Dans le cadre de la campagne du Programme polonais pour un Internet plus sûr, NASK a préparé une illustration avec des conseils sur la façon d’aider une personne victime de cyberharcèlement. Elle est prête à être téléchargée ici.

Comment contrer ?

Un élément clé pour contrer le cyberharcèlement est l’éducation et la communication. Les parents et les enseignants doivent sensibiliser les jeunes utilisateurs d’internet à ce qu’est le cyberharcèlement, quelles formes il prend et comment les auteurs opèrent. Il est également important que les victimes sachent où chercher de l’aide dans une situation menaçante. La peur et la honte peuvent rendre une victime impuissante, surtout si elle a auparavant fait confiance à l’auteur en partageant ses données ou ses matériaux. Une éducation appropriée peut aider les enfants à éviter les sentiments de culpabilité et leur montrer des moyens de résoudre le problème.

Si vous avez été victime de cyberharcèlement et que vous cherchez du soutien, consultez notre carte d’aide.

Il est tout aussi important de sensibiliser au fait que l’activité en ligne n’est pas anonyme et qu’un comportement inapproprié peut entraîner de graves conséquences. Cela peut aider non seulement les victimes qui décident de signaler le problème, mais aussi servir d’avertissement aux potentiels auteurs.
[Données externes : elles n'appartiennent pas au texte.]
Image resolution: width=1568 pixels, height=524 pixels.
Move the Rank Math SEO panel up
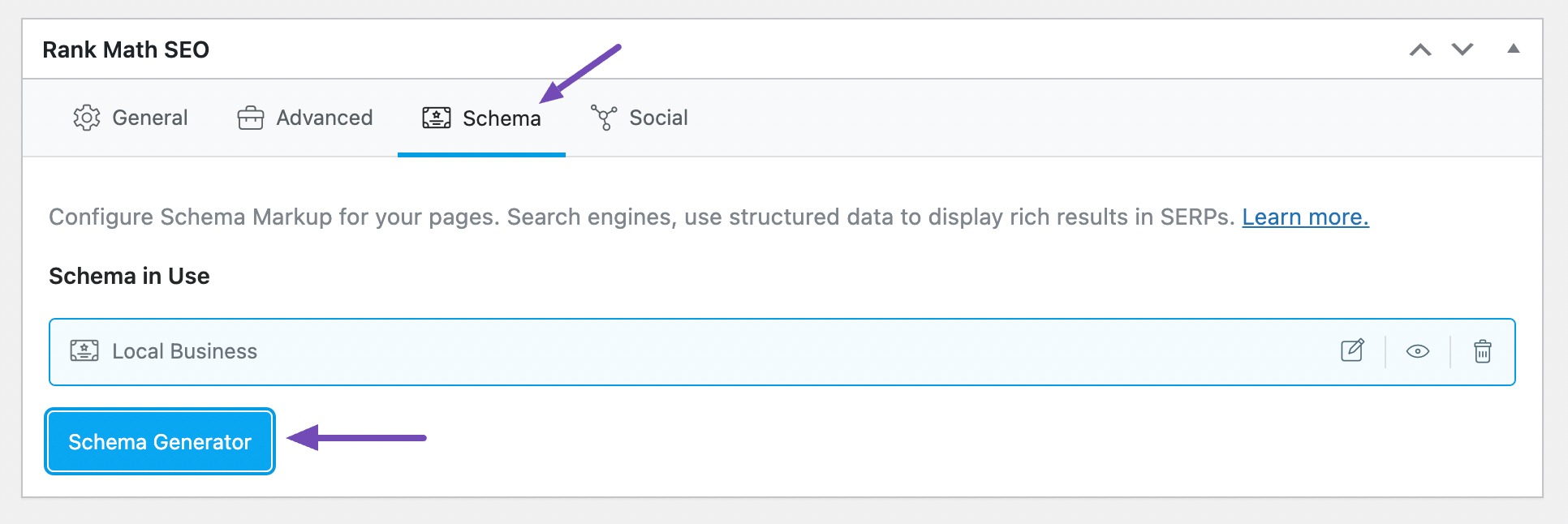coord(1420,50)
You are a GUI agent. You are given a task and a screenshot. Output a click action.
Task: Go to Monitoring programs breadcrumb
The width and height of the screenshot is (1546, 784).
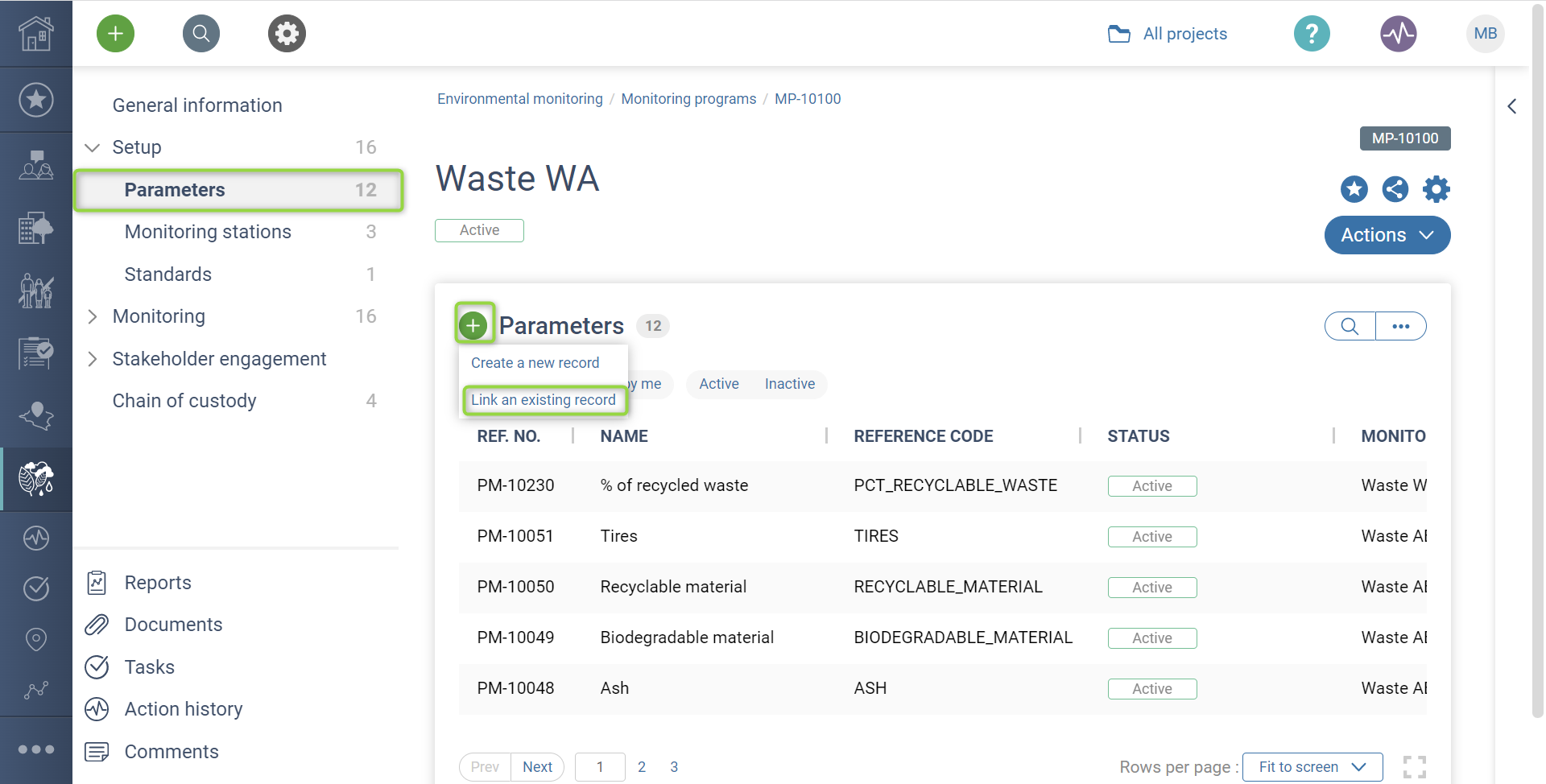(x=688, y=99)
Il est important de s’assurer que les enfants connaissent les lois concernant le cyberharcèlement et sont conscients qu’il existe en Pologne des services qui s’occupent de combattre de tels phénomènes. Les crimes liés au cyberharcèlement, tels que la diffamation, l’usurpation d’identité, les menaces criminelles ou le harcèlement, sont inclus dans le Code pénal et peuvent donner lieu à des poursuites judiciaires. Dans le cas de délinquants mineurs, l’affaire est examinée par un tribunal pour enfants, tandis que les personnes de plus de 17 ans portent la responsabilité pénale. Les sanctions pour cyberharcèlement peuvent inclure une large gamme de mesures – allant des avertissements à la surveillance probatoire ou au placement de l’auteur dans un établissement de réhabilitation, et dans le cas des adultes – même dans un établissement pénitentiaire. L’objectif de l’éducation sur ces conséquences n’est pas d’effrayer les enfants, mais de leur montrer que les actions en ligne ont des effets réels et ne se terminent pas après la déconnexion d’Internet.